● INSTRUCTIONS FOR THE TASK
Going from the line that contains "The width and" through the last line of the records, set down each line again exactly, both included, with pictures left out.
---------- DATA SUPPLIED ----------
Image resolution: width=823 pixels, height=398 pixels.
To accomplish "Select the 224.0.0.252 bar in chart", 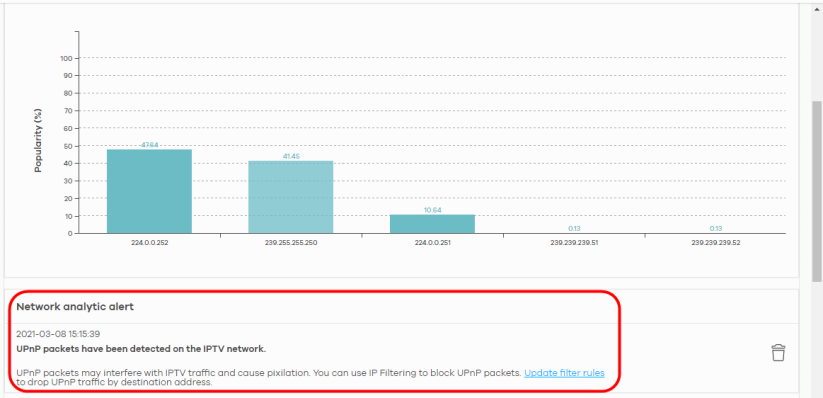I will (149, 191).
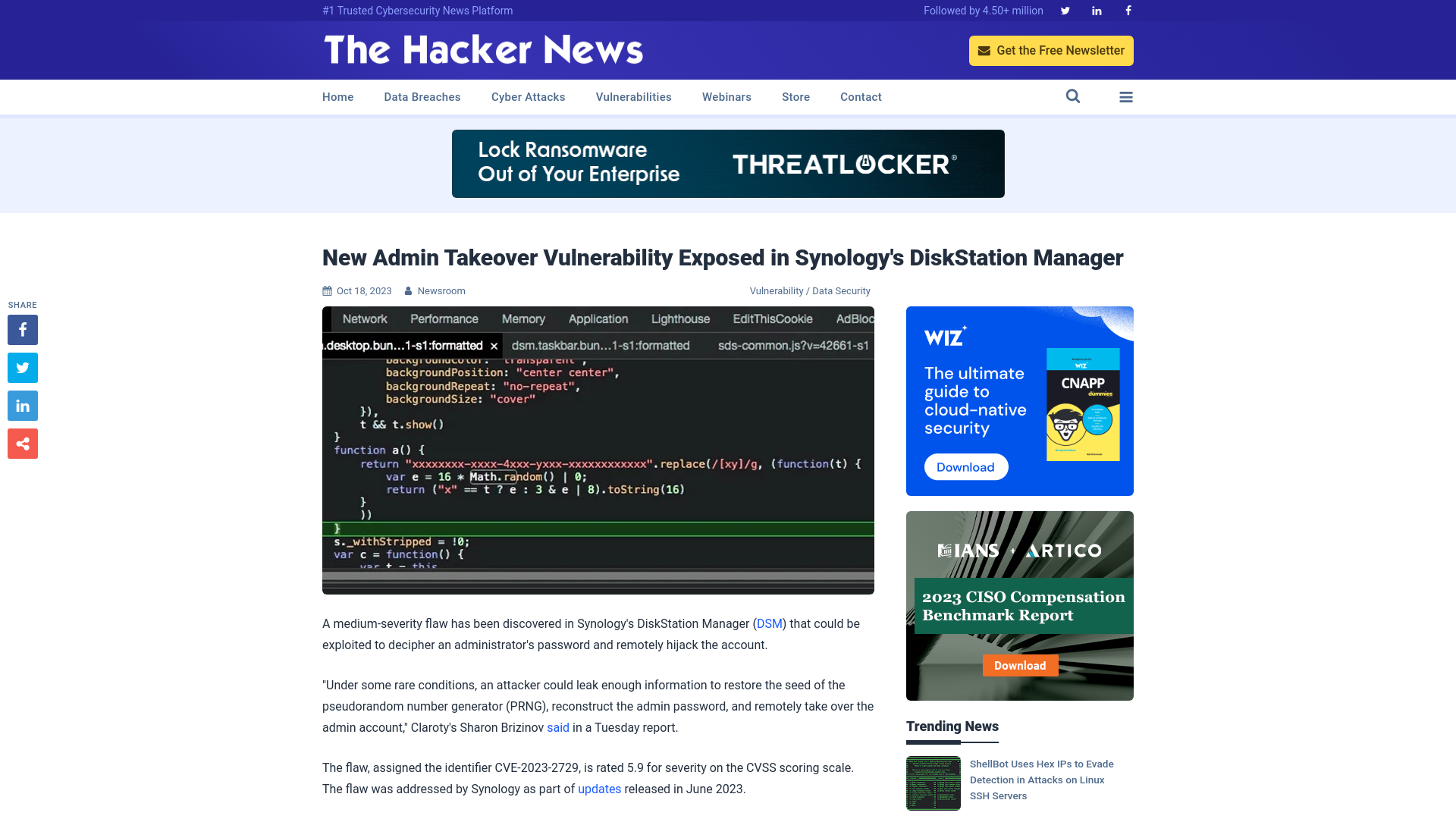Click the Store tab in navigation bar
This screenshot has width=1456, height=819.
tap(795, 96)
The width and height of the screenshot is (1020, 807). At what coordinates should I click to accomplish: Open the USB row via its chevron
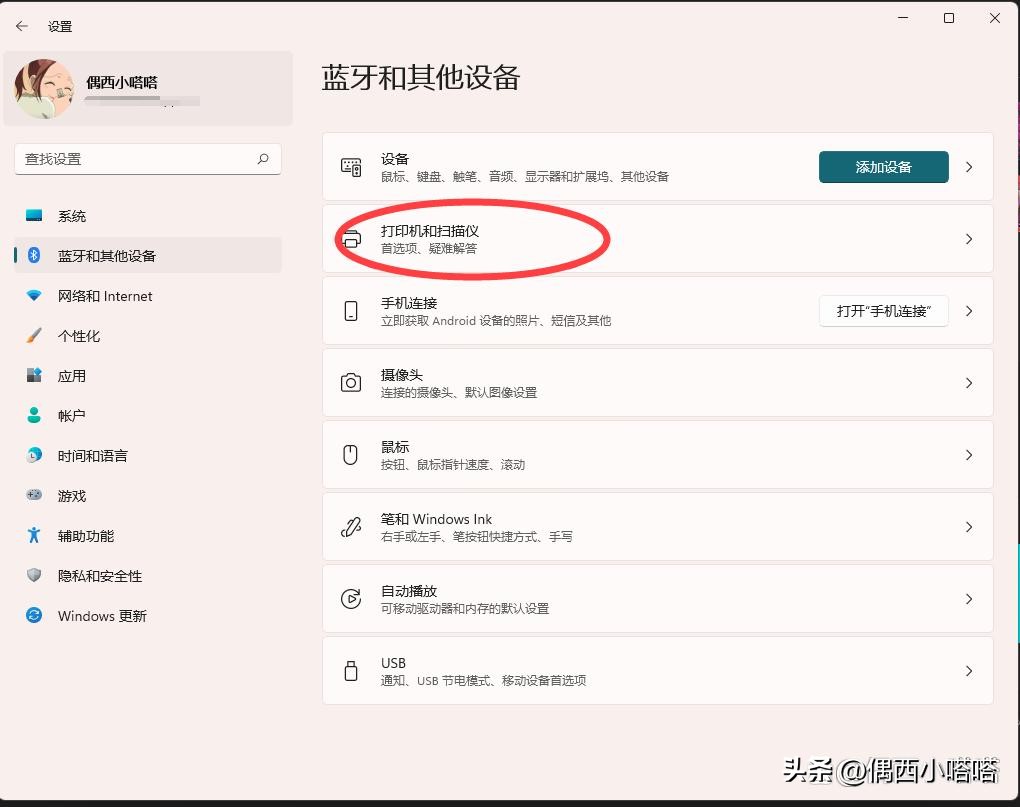point(968,671)
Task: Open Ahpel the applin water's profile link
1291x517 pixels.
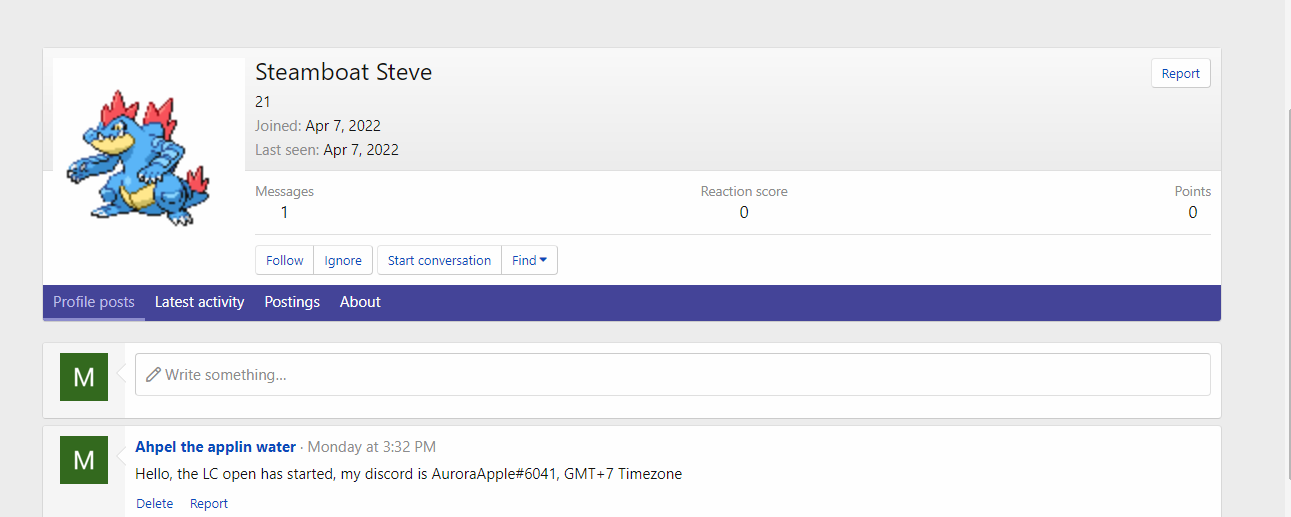Action: 215,447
----------
● EXERCISE ANSWER
The width and height of the screenshot is (1020, 807). At what coordinates should I click to accomplish: Open the USB row via its chevron
point(968,671)
Task: Open Ahpel the applin water's profile link
1291x517 pixels.
Action: 215,447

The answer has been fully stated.